Registros guardados:
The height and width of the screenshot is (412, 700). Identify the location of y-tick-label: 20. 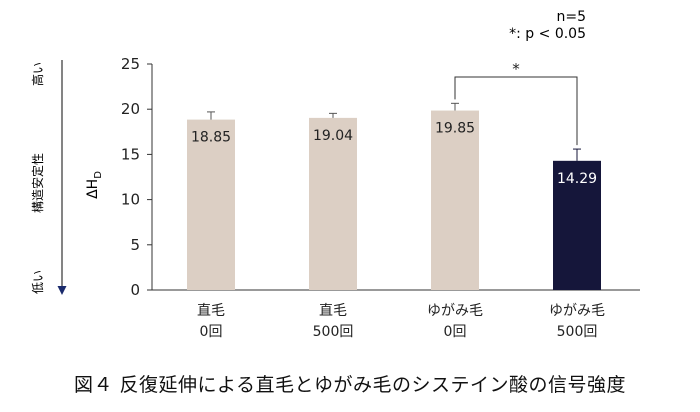
(130, 109).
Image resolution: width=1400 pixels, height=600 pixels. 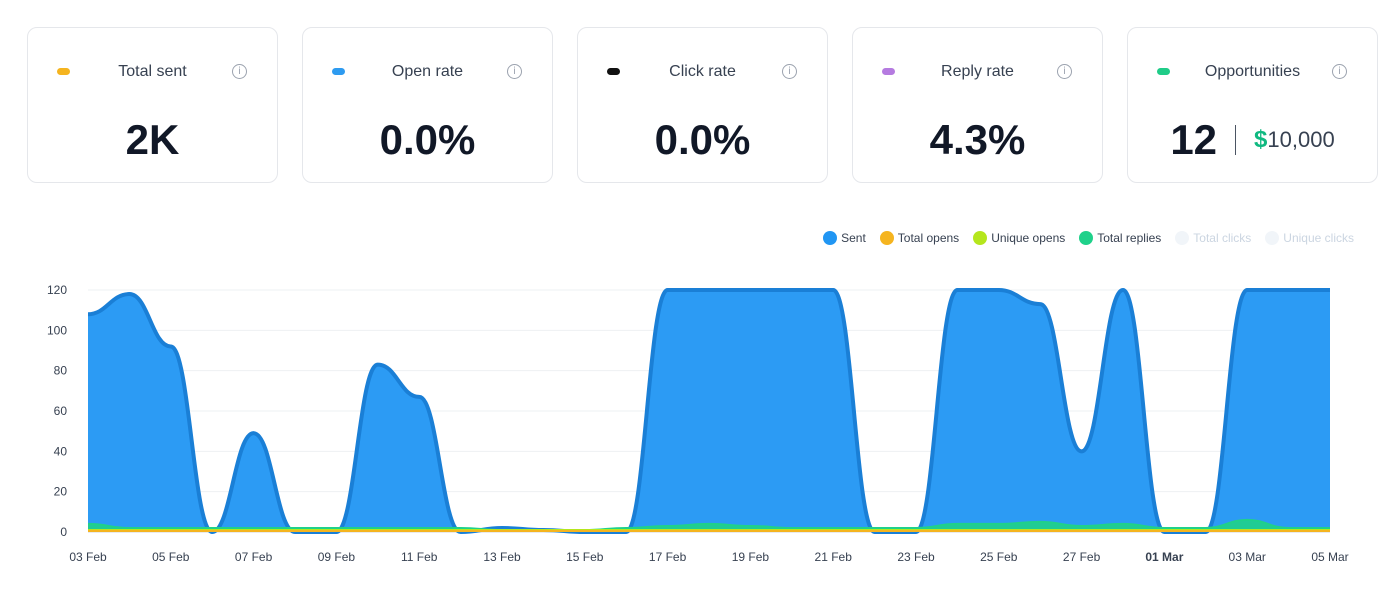 I want to click on x-tick-label: 17 Feb, so click(x=668, y=557).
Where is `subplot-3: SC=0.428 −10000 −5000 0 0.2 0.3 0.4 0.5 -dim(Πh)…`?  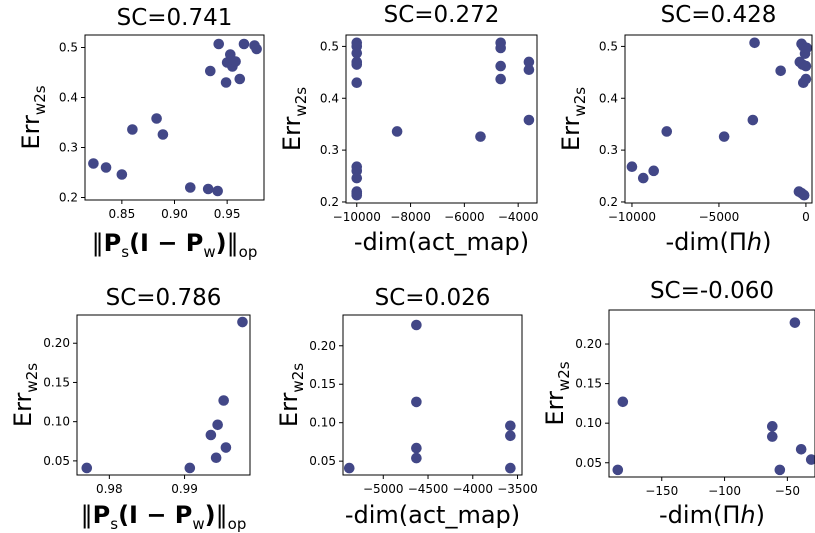
subplot-3: SC=0.428 −10000 −5000 0 0.2 0.3 0.4 0.5 -dim(Πh)… is located at coordinates (685, 129).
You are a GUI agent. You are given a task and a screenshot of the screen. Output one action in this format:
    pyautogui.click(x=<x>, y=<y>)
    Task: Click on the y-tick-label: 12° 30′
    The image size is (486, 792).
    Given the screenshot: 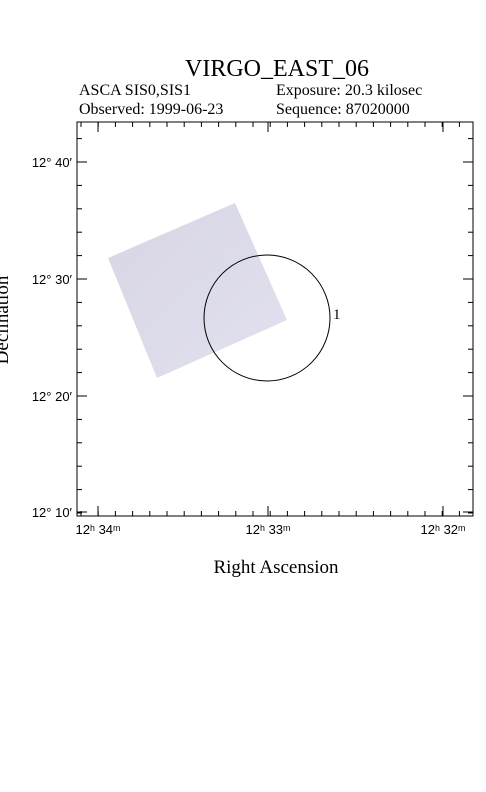 What is the action you would take?
    pyautogui.click(x=52, y=280)
    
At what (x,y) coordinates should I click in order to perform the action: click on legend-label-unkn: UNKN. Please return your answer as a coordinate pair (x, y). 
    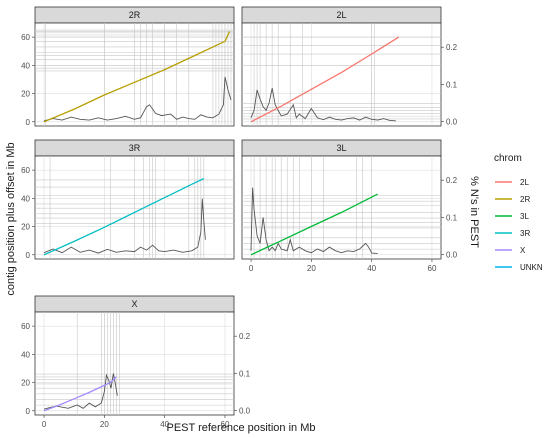
    Looking at the image, I should click on (532, 268).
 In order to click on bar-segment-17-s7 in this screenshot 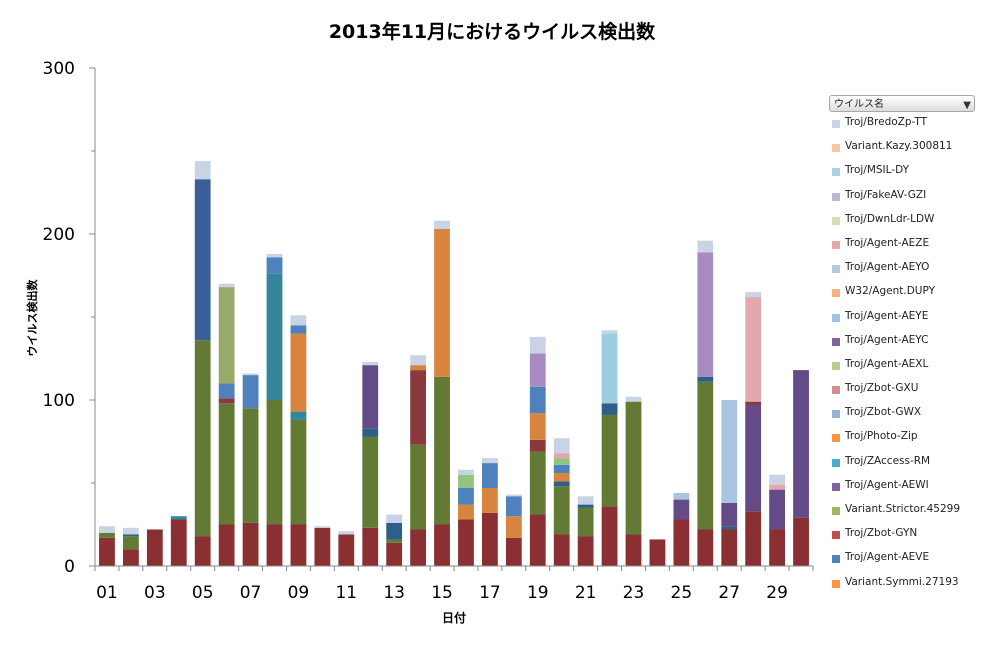, I will do `click(490, 500)`.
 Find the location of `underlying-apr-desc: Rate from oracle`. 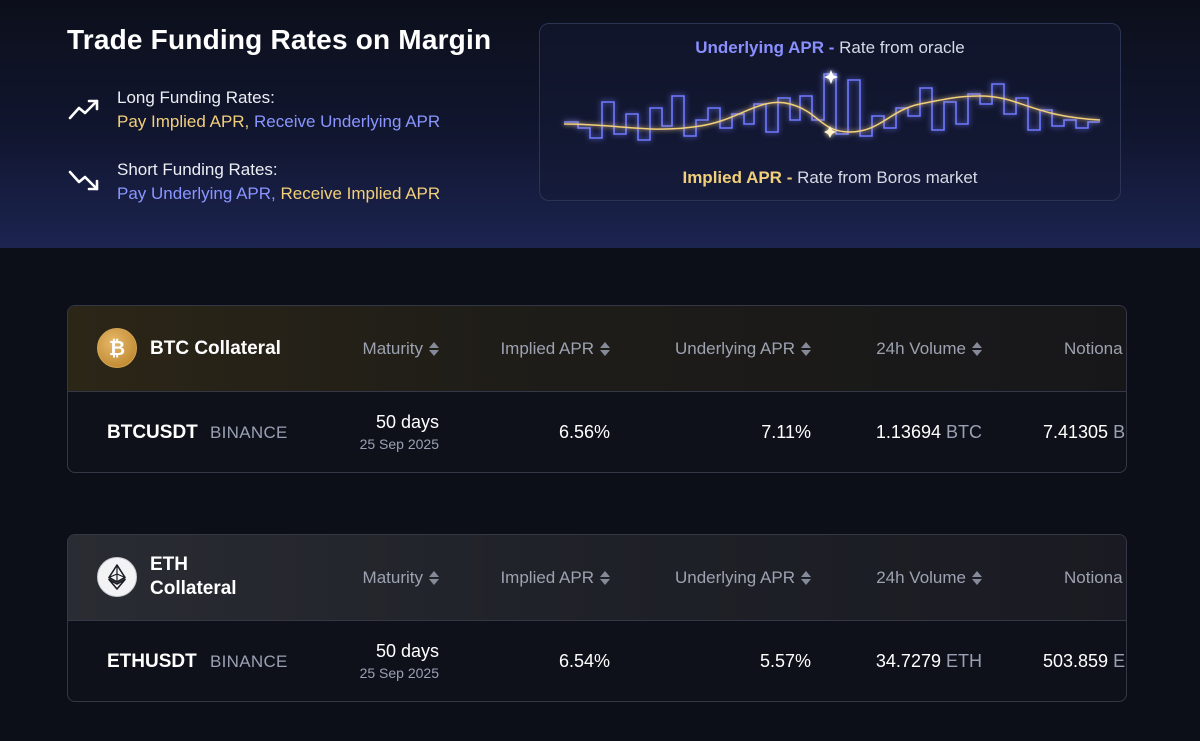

** TAREA A REALIZAR **
Cuenta cuántas líneas de los ítems contienen la cadena "should", teniendo en cuenta las mayúsculas y minúsculas. Responde solo con el número.

** RESPUESTA AL EJERCICIO **
2